That’s not all and they, being at heart about daring, not safety, both know it. Barny, at a special pitch in view of his approach to her home and being a natural with her daughter, recalls the scriptural overture, “Love and do what you want” and in voice-over she declares, “But it’s killing me!” She dreams of his visiting again, kissing her and making love. On awakening with bewilderment, she metaphorically scurries back to the ascetic constructs of Christian spirituality. “Let me not offend you even in dreams!” From this point on, more and more his approach was a withdrawal of that amity deriving from her go-for-broke idealism and its coinciding with his own poised risk-taking. He had pointedly snubbed her on approaching the altar for a celebration of Mass; and now, at a second bold advance to her position, his dialogue with her anticipates a subsequent third meeting in her kitchen which plunges into the long odds of the topic of dogmatics. While he wrestles in this way with the turmoil her empirical, experiential predilection occasions [a predilection of his own but left to be, in the last analysis, gutted by a resort to sophistry and its safe, imperial payoff], he finds a way, on that second evening, to divert attention from this painful area, by chopping cord wood down to kindling for her. She cannot resist, within that soundness of their seemingly easy “cosmic coincidence,” finally asking, “If you were a Protestant preacher would you marry me?” His, as always, quick answer, “Sure,” so flippantly delivered, has never been for him a remark so ensnared with anxiety, so laced with anger. She persists in a form of “self-interest” not so far removed from that passivity of those “Sunday Christians” he lashed out against a day or two before. “If you weren’t a priest would you take me as your wife?” His answer is to bring the hatchet down to the chopping stump with dramatic force and then leave like an insulted monarch too strong to commit murder but too weak to do more than cherish “atmosphere” for its nostalgic and polemic value. Barny’s voice-over alerts us to the end-game welling into view from sterling sensibilities being roughed up by possibilities they might briefly savor but cannot maintain. “His hand, in a simple gesture, had given all and taken all away.”
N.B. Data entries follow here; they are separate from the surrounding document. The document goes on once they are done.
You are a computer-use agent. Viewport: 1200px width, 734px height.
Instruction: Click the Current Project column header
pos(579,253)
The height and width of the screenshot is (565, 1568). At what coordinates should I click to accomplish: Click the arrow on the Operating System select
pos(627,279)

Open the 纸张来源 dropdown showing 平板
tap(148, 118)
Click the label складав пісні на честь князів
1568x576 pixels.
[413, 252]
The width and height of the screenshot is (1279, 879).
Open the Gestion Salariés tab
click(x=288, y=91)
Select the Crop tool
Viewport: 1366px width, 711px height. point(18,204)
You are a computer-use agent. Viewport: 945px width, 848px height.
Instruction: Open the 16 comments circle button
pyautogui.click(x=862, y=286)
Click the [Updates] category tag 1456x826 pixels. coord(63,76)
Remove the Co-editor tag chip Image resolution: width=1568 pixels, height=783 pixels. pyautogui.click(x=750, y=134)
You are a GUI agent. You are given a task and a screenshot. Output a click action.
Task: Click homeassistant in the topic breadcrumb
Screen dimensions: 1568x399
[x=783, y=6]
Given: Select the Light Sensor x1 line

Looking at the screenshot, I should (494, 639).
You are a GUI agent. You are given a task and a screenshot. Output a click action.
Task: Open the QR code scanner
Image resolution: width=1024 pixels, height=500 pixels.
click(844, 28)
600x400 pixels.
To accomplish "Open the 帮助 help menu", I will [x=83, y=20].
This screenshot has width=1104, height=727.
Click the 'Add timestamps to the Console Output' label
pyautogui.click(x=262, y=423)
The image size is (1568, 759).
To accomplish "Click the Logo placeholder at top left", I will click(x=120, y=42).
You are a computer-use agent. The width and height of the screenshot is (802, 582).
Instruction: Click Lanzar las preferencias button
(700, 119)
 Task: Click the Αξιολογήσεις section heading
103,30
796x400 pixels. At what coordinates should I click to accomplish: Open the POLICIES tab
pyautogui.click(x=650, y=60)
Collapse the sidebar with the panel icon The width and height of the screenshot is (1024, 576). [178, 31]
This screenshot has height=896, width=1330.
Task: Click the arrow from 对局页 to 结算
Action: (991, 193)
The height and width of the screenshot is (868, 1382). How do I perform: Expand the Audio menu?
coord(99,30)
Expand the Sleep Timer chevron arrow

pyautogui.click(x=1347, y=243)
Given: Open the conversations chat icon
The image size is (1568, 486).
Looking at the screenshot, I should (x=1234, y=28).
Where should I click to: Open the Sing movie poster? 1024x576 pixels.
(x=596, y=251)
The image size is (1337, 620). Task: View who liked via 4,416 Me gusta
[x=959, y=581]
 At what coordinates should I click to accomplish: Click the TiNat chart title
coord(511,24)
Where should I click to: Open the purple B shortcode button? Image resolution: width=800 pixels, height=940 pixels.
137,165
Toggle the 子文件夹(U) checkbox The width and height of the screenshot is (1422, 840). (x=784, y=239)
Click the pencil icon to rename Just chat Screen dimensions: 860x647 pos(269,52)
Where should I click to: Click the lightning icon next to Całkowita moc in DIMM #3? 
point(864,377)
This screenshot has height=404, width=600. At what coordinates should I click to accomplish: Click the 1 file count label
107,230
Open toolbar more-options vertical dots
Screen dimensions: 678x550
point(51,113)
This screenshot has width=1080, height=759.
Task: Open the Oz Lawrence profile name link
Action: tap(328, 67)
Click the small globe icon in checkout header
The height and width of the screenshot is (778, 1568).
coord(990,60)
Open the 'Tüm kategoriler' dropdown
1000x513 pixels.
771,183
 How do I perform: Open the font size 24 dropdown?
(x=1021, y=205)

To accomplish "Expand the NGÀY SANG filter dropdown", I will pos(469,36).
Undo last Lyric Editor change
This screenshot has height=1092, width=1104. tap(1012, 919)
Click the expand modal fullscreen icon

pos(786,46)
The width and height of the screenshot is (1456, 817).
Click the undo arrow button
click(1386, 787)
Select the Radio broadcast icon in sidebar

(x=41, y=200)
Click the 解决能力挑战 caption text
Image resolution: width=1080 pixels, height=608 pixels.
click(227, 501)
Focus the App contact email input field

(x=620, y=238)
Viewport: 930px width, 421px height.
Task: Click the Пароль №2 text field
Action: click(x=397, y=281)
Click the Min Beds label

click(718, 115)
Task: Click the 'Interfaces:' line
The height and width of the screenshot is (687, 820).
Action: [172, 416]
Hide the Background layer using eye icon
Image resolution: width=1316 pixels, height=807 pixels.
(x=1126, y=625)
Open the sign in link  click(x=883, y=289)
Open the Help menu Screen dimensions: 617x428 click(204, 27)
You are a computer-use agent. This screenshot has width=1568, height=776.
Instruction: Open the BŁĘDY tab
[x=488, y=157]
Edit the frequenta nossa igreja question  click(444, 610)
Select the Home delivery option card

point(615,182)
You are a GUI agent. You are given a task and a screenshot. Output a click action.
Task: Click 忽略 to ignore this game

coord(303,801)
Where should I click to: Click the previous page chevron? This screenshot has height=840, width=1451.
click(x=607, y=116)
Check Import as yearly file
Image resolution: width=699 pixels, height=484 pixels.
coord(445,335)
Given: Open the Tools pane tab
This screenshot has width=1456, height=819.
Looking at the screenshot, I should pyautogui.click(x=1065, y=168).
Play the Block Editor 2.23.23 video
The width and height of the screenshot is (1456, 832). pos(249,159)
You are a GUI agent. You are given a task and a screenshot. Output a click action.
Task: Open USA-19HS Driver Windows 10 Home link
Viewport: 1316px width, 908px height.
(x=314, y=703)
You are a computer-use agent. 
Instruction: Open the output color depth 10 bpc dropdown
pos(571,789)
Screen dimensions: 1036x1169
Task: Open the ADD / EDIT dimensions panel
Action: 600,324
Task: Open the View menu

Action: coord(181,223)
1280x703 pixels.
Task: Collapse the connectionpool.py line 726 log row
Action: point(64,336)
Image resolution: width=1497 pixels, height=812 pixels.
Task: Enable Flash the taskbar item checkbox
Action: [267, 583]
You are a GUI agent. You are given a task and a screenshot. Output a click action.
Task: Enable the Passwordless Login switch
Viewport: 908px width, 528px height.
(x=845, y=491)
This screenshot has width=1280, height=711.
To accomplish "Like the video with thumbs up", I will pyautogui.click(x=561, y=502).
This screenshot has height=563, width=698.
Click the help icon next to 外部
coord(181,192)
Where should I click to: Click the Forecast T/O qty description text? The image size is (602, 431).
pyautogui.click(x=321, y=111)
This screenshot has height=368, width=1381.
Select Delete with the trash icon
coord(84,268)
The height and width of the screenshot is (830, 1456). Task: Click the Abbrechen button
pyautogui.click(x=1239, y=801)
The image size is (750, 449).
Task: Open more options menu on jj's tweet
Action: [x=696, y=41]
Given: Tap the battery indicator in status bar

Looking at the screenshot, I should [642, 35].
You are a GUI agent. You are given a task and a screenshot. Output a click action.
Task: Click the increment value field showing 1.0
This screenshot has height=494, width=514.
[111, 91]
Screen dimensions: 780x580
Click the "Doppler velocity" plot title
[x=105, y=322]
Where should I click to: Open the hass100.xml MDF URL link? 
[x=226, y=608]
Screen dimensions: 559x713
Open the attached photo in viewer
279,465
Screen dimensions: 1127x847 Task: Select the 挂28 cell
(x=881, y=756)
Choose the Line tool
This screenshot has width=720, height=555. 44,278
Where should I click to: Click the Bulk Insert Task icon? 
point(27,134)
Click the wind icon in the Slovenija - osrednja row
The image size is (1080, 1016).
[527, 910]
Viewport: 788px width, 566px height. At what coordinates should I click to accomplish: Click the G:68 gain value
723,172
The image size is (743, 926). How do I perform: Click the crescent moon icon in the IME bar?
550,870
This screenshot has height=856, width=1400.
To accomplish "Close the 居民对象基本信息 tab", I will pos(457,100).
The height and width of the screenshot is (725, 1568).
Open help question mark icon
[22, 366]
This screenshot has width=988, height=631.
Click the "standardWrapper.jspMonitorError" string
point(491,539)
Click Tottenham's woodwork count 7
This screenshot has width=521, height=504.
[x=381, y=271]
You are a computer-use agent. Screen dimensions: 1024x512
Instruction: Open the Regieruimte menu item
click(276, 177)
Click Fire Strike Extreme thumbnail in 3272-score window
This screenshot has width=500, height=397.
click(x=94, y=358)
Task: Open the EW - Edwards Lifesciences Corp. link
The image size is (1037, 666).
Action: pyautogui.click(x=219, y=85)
The strong-man gesture of Leon, the lion, in finding an admirer to be unbearable, does sort of reignite the little bride and the big lover with a big fan club. But it more incisively resembles an end of the promise of love in another Fellini classic, namely, La Strada (1954). There another dominant guy with all the answers is far too obtuse to recognize that the spunky, discerning naïf right in his orbit has instincts which should not be consigned to militant therapy the crudeness of which he lacks the courage to confess. (After Barny’s being nearly raped by a G.I. at the end of the War, her daughter asks, “Are they Germans too?”) After a long hiatus Leon shows up at her door on the pretext of providing some wholesome literature to a parishioner in a sanatorium which Barny regularly visits. Here too, is his finding that she needs to bulk up—as he has done—on dogmatics as trumping empirical, experiential recognition. (The precious title which will presumably pull her away from error, Traditional Dogmatics and Empirico-Criticism, traces for us his migration back to Jesuitical, intellectual conventionality in face of her stirring up challenges of discernment which he (not she) lacks the guts to face. He seats her with him at the dining room table, now become a seminar carrel, but his smash-and-grab hard-sell clearly fails to take flight, his donnish monologue fading into an echo zone of her stance (ironically rejuvenated just before this in doing very mundane housework, the rhythm of her scrubbing the floor giving off a faint sign of life), from out of which she says a heretical little prayer, while glancing at the bed in the open bedroom doorway, “God, grant my wish, just this once.” In her half-dream she extends one of her hands toward him and he bolts up and backward as if he were being mugged (the optics including her toying abstractedly with a carving knife from out of his intrusion which left her with various domestic objects in play). That jet of hysteria, so palpably disclosing his desperation, includes a verbal follow-through which excitingly brings him down to the level of abusively clottish Zampano. “It’s no longer Mademoiselle Sabine… That’s progress… If only you called to God as you call to a man! That’s real prayer!”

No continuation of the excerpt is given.